A couple of years later she got back in touch and hired me for a design consultation. I arrived to find her dining table covered in original catalogs from 1917 and knew right away that I was dealing with someone who was passionate about period authenticity. We discussed her ideas and I shared my own, along with resources. We also visited a neighbor’s house that still had its original pantry so we could recreate the one in her kitchen.
A few years later Lauri was ready to take the plunge, but to make the job affordable, we had to do the work in stages. I built the cabinetry in my shop and drove everything to D.C. with my partner, Mark, in 2015. We installed the cabinetry and Mark added a wall in the original location to separate the kitchen from the pantry. Next, Lauri’s brother, Larry, made several trips from out of state to repair plaster, install trim, and paint, all to a high professional standard. I returned the following year to install the newly painted cabinets’ doors and drawers, add open shelving in the pantry, build a recessed niche over the sink (which Lauri’s neighbor Brian trimmed out), and assemble a small work table I’d built in pieces and brought in my luggage.
Lauri’s images document the dramatic transformation of her kitchen, a true labor of love that took several years, along with a lot of patience, research, and hard work. She is now a partner in D.C.-area design business Old House Loves.

The long view: minimally furnished, as it would have been when the house was originally constructed. (Photo: Lauri Hafvenstein)
Here’s the pantry “before”

Before: view toward the pantry. In keeping with late-20th-century trends, some well-intentioned soul removed the wall between the pantry and the main kitchen area, thereby in effect turning the previous workhorse that is a pantry into a useless hallway.
…and after

Inside the pantry today, open shelves on wooden battens face a wall of shallow built-in storage with three glazed doors. (Photo: Lauri Hafvenstein.) With the pantry walls restored, the space becomes functional. The design of the built-in cabinetry on the right is based on a surviving pantry in a neighborhood home. Lauri found salvaged wavy glass and painstakingly stripped it of old paint and glazing compound. We used salvaged hinges, latches, and bin pulls to give a more authentically antique look. Lauri’s brother, Larry, did the painting. The open shelves at left are supported by battens that run the full length of the wall.

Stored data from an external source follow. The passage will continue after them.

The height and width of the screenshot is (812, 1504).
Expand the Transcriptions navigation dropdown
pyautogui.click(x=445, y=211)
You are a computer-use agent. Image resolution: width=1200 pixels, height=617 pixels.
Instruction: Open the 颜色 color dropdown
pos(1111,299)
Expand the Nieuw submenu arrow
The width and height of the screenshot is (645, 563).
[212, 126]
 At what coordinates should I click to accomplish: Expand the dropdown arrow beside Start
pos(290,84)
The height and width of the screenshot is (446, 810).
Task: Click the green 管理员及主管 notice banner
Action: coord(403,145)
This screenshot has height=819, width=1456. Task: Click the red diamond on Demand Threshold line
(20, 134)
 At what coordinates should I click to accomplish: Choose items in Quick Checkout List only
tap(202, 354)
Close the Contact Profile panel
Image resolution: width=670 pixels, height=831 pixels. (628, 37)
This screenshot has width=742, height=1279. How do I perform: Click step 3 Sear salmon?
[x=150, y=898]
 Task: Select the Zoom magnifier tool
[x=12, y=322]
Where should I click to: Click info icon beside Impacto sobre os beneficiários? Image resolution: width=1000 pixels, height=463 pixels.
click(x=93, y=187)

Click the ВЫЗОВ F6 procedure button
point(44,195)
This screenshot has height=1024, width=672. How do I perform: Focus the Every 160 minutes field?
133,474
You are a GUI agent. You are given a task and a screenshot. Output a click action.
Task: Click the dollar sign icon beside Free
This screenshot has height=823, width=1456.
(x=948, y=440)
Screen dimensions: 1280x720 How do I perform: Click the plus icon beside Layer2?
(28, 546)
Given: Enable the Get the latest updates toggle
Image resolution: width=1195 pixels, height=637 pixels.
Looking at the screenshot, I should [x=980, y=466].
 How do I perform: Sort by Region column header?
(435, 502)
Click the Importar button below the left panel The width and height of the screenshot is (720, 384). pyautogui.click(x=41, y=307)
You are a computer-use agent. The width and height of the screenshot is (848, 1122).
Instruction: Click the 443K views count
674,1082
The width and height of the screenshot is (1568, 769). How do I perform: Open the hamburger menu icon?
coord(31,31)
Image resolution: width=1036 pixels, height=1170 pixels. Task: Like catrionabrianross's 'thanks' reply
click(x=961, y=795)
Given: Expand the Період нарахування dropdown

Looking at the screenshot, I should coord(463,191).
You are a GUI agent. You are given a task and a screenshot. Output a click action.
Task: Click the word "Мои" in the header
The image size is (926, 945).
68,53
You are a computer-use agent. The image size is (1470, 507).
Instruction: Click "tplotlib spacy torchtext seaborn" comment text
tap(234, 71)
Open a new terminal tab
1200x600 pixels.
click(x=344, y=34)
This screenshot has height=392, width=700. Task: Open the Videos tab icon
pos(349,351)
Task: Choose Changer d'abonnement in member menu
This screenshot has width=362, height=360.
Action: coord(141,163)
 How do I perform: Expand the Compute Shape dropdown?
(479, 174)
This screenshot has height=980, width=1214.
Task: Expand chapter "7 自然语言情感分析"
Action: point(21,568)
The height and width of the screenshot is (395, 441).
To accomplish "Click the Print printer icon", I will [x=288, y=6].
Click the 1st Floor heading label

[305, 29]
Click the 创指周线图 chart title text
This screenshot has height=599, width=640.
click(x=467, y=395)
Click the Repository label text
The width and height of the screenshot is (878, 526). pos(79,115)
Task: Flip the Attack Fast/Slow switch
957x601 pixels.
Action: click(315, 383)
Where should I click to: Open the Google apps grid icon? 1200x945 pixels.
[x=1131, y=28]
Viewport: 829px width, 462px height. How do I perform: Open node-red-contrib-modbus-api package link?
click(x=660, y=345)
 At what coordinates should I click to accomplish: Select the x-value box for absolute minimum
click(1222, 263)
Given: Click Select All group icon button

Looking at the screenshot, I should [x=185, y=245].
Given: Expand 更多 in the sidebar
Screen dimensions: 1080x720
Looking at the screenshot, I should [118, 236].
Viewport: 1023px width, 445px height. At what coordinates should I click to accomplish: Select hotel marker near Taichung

Lauri’s sensitive selection of paint colors and meticulous painting turn this simplest of storage forms into a decorative virtue.
The sink and stove wall “before”
…and after

Lauri found a salvaged sink (and a plumber willing to install it — no mean feat) and bought a restored Oriole stove from the Good Time Stove Company. Because the brick wall had to be built out to accommodate the plumbing pipes, I suggested installing a small set of shelves in a niche over the sink. Lauri’s neighbor Brian finished the trim. I made the worktable in knockdown form and delivered it to the nearly-finished kitchen by sending some parts by mail and transporting the rest in my luggage.

Period Frigidaire. Yes, it needs to be defrosted regularly. But wow. I’ll take inconvenience any day when it comes to beauty. (Photo: Lauri Hafvenstein.)